INSTRUCTIONS TO FOLLOW:
Repeat, word for word, all the data that follows, and exclude the pictures.

MATERIAL PROVIDED:
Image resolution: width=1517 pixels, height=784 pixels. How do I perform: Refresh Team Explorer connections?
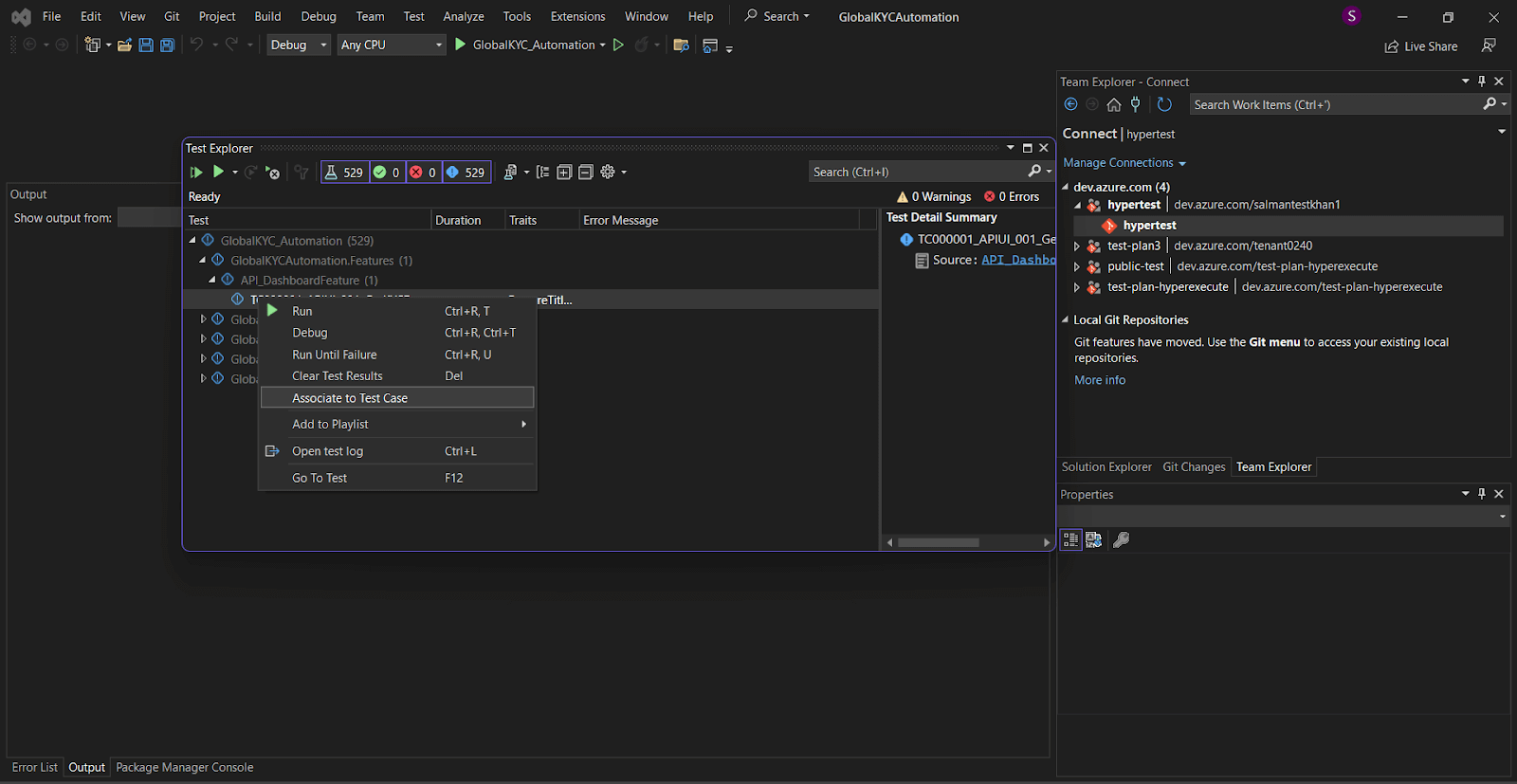pos(1164,104)
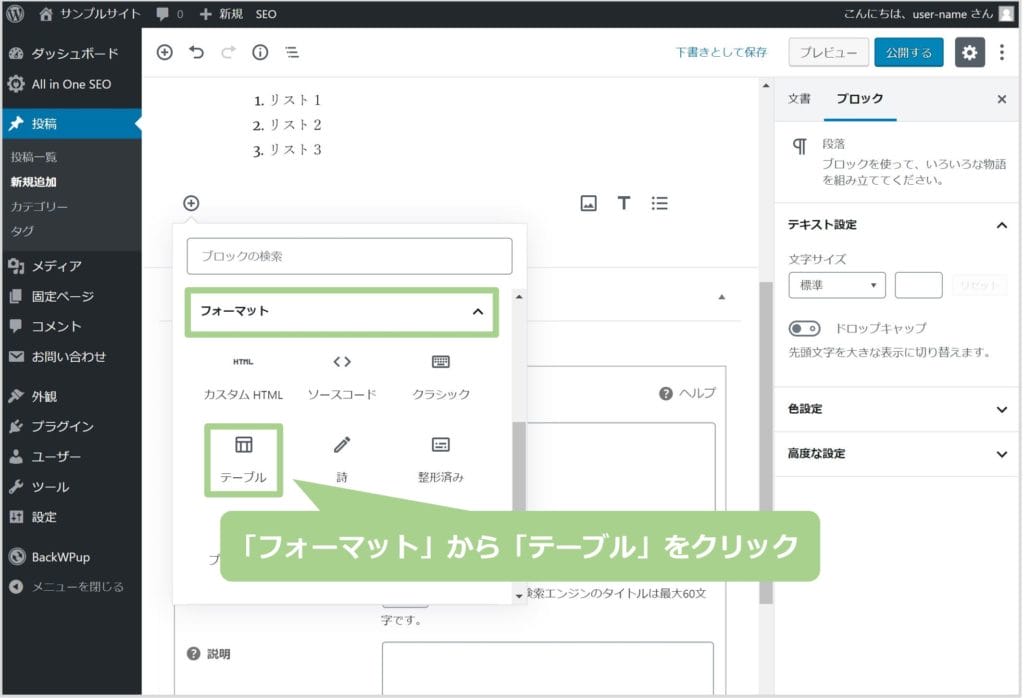Expand the 高度な設定 panel
Screen dimensions: 1024x698
click(x=1002, y=454)
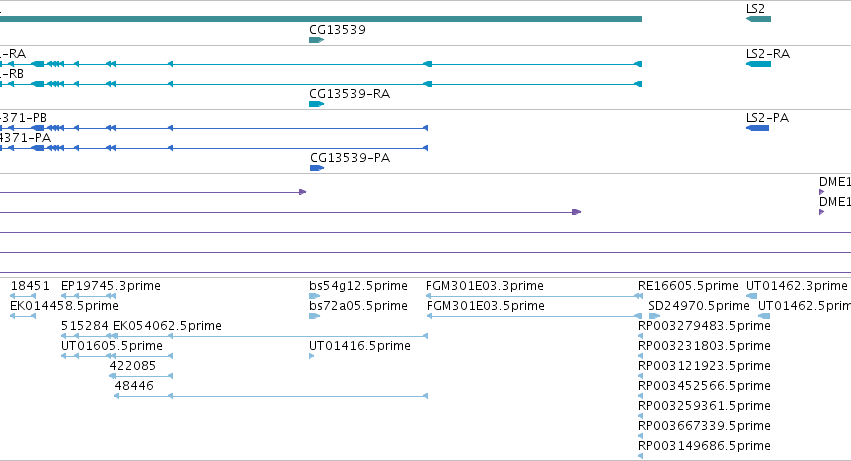
Task: Click the UT01462.3prime EST glyph
Action: [752, 296]
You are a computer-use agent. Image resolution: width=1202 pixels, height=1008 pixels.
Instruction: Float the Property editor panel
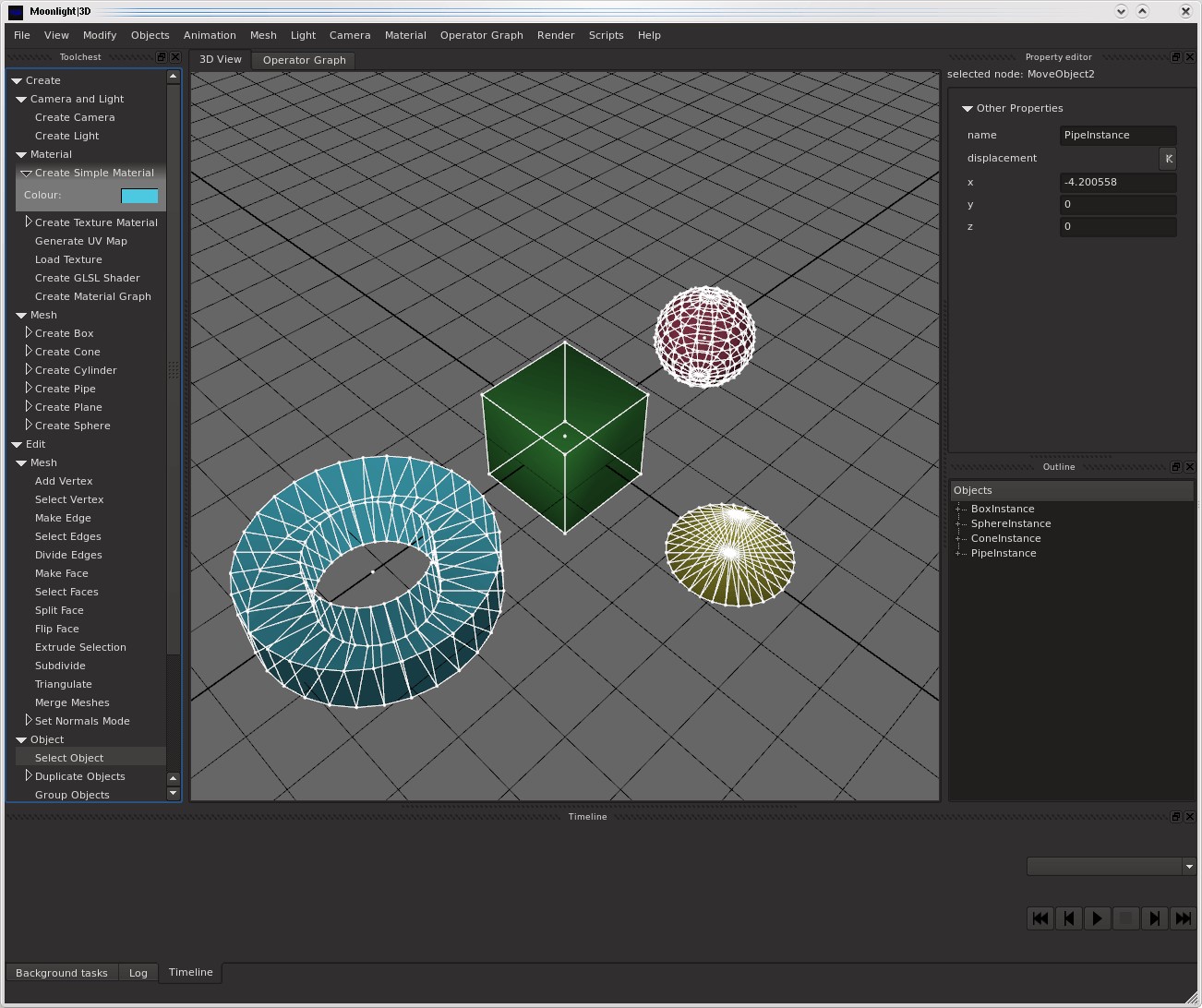[1175, 57]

WRITTEN ANSWER:
Image resolution: width=1517 pixels, height=784 pixels. How do I perform: Refresh Team Explorer connections?
pos(1164,104)
Expand the 高度な設定 panel
Screen dimensions: 1024x698
click(x=1002, y=454)
Task: Click the UT01462.3prime EST glyph
Action: [752, 296]
You are a computer-use agent. Image resolution: width=1202 pixels, height=1008 pixels.
Instruction: Float the Property editor panel
[1175, 57]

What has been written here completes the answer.